As a college student, you’ve probably well versed in initiatives on campus or in your community that positively impact the environment. Campus recycling programs, renewable energy projects, and other green promotions are abundant across the nation’s campuses. But what you probably don’t know is that you may be able to do even more for the green movement by purchasing your own renewable electricity.
You’re probably thinking “That sounds expensive; I’m a college student!” But in fact, by shopping around for green electricity, you can often save money on your electric bill.

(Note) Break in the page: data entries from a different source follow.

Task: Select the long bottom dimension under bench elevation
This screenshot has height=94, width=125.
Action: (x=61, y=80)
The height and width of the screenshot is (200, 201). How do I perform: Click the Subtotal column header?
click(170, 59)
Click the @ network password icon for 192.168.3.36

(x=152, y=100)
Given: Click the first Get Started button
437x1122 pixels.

Choosing a Renewable Electricity Provider
To shop around for better rates, you’ll want to compare “electricity providers” and their rates and plans. Electricity providers are companies that buy electricity at wholesale prices and then sell the electricity to their customers, often for lower rates than the rates of the default utility in the area. Renewable electricity providers have become abundant over the past decade, offing partial and 100% Green plans that source energy from renewable sources such as wind and solar.
When shopping around for a renewable electricity provider, you’ll first want to know the rate that you’re currently paying. This rate is found on the “electric supply” section of your bill, and is expressed in cents per kilowatt hour (kWh). Look for a rate that is lower or comparable to this rate. Keep in mind that renewable electricity plans often cost slightly more than traditional energy (e.g., coal) plans. On the other hand, many electricity providers still offer rates below what you’re currently paying. Consider the cost and consider your environmental impact to make the best decision for you.

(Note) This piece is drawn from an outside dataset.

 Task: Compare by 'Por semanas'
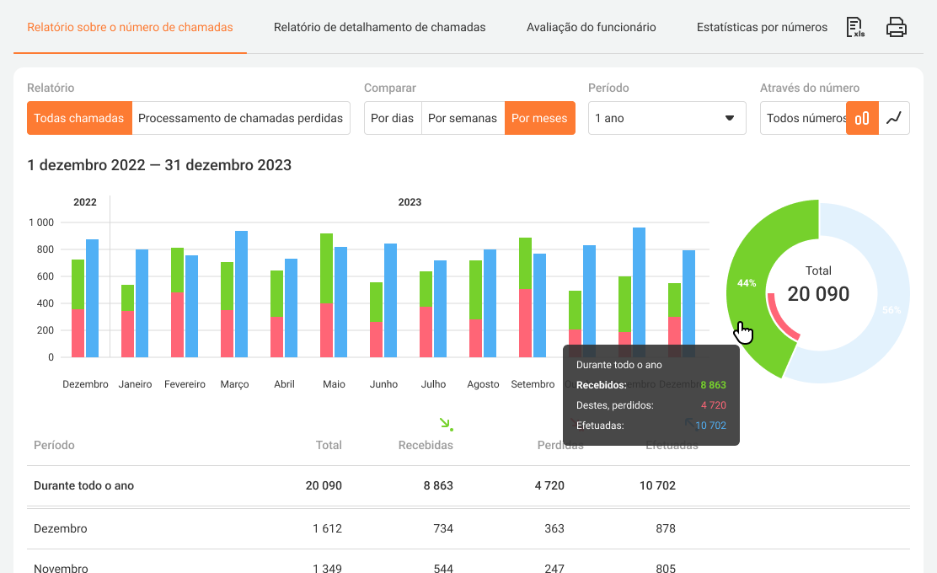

Who is Eligible to Shop Around?
Residents and businesses in deregulated states are eligible to shop around for a retail electricity provider. Many states across the nation are deregulated. To find out if your state is deregulated, visit the Energy Information Administration’s deregulation map and click on your state.
If you rent your home and are paying your electric bill directly (if it’s not included in your rent), you may be able to participate, depending on the duration of your lease and retail electricity contract. You may want to talk to your landlord before making the switch, just in case. If you’re renting and not able to participate, talk to your family members about renewable electricity providers and the savings and benefits that they can bring.